A: Absolutely – I couldn’t have this residency [at MIT] without this collaboration with Allan, where we’re essentially pushing each other to the best we can do. Allan, of course, knows a crazy amount about quantum mechanics and theoretical physics. One idea we had a couple of years ago was to high-speed photograph cuttlefish. When cuttlefish strike their prey, they can move incredibly fast, but actually stop right before they reach prey. Otherwise they’d pierce through it. But you can’t see this with the human eye. Allan knew all about it and about how their motions can be described by physics, and said, why not try using high-speed imaging to illuminate what we can’t see? I was really excited by it, so we went down to the aquarium to try this. In the end, after a long time setting up and shooting and shooting again, we got these brilliant snaps of each part of the cuttlefish’s movement.
Q: It must be hard to get good shots! How do you do it?

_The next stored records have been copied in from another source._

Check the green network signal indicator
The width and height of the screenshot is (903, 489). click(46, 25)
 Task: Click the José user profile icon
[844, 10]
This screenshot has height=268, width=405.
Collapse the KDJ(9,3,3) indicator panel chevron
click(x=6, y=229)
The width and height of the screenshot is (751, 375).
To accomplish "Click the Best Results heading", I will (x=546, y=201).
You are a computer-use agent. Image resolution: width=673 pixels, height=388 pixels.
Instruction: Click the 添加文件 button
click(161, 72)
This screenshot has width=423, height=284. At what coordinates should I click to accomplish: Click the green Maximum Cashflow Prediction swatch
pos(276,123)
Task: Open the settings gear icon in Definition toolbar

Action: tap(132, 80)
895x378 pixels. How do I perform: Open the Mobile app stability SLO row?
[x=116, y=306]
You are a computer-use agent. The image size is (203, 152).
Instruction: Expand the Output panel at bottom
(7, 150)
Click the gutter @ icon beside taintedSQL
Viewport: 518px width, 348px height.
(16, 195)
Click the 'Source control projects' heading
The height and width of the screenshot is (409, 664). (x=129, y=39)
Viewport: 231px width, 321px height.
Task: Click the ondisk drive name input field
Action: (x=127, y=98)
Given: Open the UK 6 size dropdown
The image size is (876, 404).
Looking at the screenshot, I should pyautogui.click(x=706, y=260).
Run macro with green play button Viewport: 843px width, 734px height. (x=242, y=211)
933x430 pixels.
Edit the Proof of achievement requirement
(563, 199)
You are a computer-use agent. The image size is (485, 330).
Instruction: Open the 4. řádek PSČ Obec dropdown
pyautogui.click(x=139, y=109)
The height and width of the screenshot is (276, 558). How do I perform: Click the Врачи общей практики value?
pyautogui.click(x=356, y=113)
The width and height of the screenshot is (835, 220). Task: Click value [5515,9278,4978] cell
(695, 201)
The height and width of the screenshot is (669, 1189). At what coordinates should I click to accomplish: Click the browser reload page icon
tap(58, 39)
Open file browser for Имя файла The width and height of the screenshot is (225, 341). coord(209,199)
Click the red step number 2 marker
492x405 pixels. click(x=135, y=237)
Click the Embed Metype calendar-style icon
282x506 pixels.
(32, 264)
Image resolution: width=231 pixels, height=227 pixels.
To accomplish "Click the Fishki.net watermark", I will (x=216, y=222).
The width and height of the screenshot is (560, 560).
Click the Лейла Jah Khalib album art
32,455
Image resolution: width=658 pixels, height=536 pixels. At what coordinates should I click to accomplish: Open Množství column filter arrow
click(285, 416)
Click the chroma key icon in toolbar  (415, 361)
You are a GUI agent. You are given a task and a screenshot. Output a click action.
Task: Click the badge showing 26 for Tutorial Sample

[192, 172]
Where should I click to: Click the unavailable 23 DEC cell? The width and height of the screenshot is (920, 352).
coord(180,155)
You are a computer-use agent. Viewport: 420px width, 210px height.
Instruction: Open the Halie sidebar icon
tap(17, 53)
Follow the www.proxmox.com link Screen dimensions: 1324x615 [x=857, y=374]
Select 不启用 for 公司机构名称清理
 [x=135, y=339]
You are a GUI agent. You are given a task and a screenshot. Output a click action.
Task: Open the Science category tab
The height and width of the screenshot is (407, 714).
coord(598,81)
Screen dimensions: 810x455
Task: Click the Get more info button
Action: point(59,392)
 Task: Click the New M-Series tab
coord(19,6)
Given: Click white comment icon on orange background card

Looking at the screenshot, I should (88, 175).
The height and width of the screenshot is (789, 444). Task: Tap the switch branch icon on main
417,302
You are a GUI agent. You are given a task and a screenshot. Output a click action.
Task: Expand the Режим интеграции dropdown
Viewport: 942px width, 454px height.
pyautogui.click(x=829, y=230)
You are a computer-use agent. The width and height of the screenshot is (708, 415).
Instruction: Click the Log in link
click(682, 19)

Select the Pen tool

A: Yeah, it takes at least weeks! Often months. There’s getting the equipment, setting it up, getting crew to travel over. In the aquarium, I can’t go in the water with the strobe imaging equipment, so there’s the added difficulty of waiting for animals, without being able to go towards them.
One time we wanted to shoot the Van de Graff generator in the Museum of Science shooting sparks. It happens in real life in a millionth of a second, so to watch the spark form we needed a camera that can take 10 million frames per second. Ten million requires very special equipment! We usually only have cameras that capture thousands of frames per second. This one took a couple of months to get done. But we got some crazy, just the coolest photos. I think we all got goosebumps when we saw the lines of sparks crawling through the air in the photo. Another example of the work that came from Allan and I brainstorming, bouncing ideas off of one another.
Also, as a photographer, I have to think about what to go for, how long to wait, especially when I’m out in the field waiting for animals to do something like catch food. Sometimes I only have a couple of days on a project, so strategizing comes into play. This is one of those things that gets easier with practice and experience, but there’s always a stressful, tense sort of thrill whenever I’m on a project.
Q: Tell me a bit about what you’re hoping to do at MIT.
A: The biggest is teaching the IAP course with Allan: Underwater Conservation Photography. We start with the basics of photography, and at the end we’re taking the class to Belize to shoot in the field. I want to teach how to show the world through the lens and influence conservation with it. I love teaching, and I think Allan and I will have a ton of fun with it. I hope the students can get a lot out of it too.
Another, of course, is being around the people. Jim is an invaluable mentor, and has so many contacts in the imaging world. Being in the Edgerton Center itself around the history of photography that started from here is inspiring.
Q: What would you tell someone who asks you how photographs influence conservation? What is something about it that you’d want all of us to know?
A: It’s been a big part of my career. It’s the aesthetic of a photo that makes it easy for people to relate to, and once that emotional connection is made, people will care; they’ll be moved and feel compelled to do something. I think photos have such huge potential because everything about them — composition, subject matter, etc. — can be learned and used to the best way to captivate the audience. And now, using the intersection of technology and photography, we uncover yet another world to learn new things: seeing things we literally could not before, and learning new things about animals and giving them a voice that they didn’t have before. I’d say it’s a very powerful tool.